- WHAT THE EXERCISE ASKS: Rewrite the material from its start through the line containing "pos(67,147)", swapping "Trash" for "Recycle Bin" and changing nothing else.

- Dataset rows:
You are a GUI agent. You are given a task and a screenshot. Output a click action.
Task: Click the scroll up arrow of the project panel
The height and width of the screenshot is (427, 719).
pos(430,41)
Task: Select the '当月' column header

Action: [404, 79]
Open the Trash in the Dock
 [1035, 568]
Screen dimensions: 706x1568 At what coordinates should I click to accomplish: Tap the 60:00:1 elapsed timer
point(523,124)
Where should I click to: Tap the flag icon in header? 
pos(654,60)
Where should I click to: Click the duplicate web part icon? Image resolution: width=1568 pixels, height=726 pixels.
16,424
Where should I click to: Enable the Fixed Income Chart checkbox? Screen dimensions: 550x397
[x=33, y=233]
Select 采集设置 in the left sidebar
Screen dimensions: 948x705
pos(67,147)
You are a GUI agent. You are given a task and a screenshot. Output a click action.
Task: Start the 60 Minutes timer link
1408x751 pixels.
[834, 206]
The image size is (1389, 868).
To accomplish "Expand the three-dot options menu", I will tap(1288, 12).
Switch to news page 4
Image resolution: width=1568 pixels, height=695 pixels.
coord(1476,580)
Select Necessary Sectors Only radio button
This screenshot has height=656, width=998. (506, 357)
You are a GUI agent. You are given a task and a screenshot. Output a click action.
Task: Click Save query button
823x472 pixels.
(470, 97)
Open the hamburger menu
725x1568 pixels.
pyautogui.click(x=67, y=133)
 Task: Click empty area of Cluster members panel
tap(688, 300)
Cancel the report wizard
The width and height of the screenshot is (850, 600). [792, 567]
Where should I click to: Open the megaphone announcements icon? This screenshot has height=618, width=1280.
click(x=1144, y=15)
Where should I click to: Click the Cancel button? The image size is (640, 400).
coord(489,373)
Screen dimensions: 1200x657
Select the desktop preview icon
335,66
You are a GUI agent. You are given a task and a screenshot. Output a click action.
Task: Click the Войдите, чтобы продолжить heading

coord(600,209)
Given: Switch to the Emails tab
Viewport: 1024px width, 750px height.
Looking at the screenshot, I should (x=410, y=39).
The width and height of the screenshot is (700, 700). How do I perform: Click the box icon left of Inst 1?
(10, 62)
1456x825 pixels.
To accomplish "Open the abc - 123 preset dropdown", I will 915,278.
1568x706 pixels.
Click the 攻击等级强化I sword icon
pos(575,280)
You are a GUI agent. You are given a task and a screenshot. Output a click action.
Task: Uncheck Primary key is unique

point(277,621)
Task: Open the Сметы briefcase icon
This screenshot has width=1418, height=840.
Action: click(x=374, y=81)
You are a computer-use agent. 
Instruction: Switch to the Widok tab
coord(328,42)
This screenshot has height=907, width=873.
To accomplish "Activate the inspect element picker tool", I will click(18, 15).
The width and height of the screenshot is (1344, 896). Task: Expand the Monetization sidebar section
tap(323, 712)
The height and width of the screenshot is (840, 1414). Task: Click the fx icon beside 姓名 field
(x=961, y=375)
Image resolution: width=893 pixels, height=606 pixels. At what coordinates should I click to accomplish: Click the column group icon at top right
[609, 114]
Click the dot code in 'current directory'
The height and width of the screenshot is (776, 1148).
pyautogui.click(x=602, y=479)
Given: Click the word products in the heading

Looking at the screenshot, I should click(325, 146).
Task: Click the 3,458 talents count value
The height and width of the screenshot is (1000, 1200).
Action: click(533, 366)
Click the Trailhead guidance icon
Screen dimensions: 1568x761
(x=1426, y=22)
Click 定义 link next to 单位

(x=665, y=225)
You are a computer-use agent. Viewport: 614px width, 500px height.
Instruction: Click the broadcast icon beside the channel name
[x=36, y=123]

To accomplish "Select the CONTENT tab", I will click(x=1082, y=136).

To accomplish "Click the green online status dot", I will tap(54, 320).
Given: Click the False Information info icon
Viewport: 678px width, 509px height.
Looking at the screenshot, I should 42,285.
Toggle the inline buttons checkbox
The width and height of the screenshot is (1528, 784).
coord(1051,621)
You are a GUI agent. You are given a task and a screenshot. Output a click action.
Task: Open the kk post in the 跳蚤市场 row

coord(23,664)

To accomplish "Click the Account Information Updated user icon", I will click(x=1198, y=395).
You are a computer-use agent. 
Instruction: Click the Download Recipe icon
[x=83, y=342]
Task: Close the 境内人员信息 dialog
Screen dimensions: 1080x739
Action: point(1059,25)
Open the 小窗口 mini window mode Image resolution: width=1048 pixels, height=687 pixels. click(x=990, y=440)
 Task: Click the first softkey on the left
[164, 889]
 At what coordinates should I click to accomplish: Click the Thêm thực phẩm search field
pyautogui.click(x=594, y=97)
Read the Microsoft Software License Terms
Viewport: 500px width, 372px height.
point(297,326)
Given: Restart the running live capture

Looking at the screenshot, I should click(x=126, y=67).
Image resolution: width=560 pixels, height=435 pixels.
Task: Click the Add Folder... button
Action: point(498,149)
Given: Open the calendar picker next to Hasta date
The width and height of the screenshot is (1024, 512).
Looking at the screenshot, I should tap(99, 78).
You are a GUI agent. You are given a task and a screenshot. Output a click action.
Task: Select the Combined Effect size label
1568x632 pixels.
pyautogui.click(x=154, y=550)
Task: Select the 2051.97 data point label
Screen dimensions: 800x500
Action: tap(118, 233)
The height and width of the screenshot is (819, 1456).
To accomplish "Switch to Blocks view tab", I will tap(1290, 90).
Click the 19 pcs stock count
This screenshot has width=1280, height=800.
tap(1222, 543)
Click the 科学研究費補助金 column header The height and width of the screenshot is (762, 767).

- THE RESPONSE:
You are a GUI agent. You are given a task and a screenshot. Output a click action.
Task: Click the scroll up arrow of the project panel
The height and width of the screenshot is (427, 719).
pos(430,41)
Task: Select the '当月' column header

Action: [404, 79]
Open the Recycle Bin in the Dock
 [1035, 568]
Screen dimensions: 706x1568 At what coordinates should I click to accomplish: Tap the 60:00:1 elapsed timer
point(523,124)
Where should I click to: Tap the flag icon in header? 
pos(654,60)
Where should I click to: Click the duplicate web part icon? Image resolution: width=1568 pixels, height=726 pixels.
16,424
Where should I click to: Enable the Fixed Income Chart checkbox? Screen dimensions: 550x397
[x=33, y=233]
Select 采集设置 in the left sidebar
Screen dimensions: 948x705
pos(67,147)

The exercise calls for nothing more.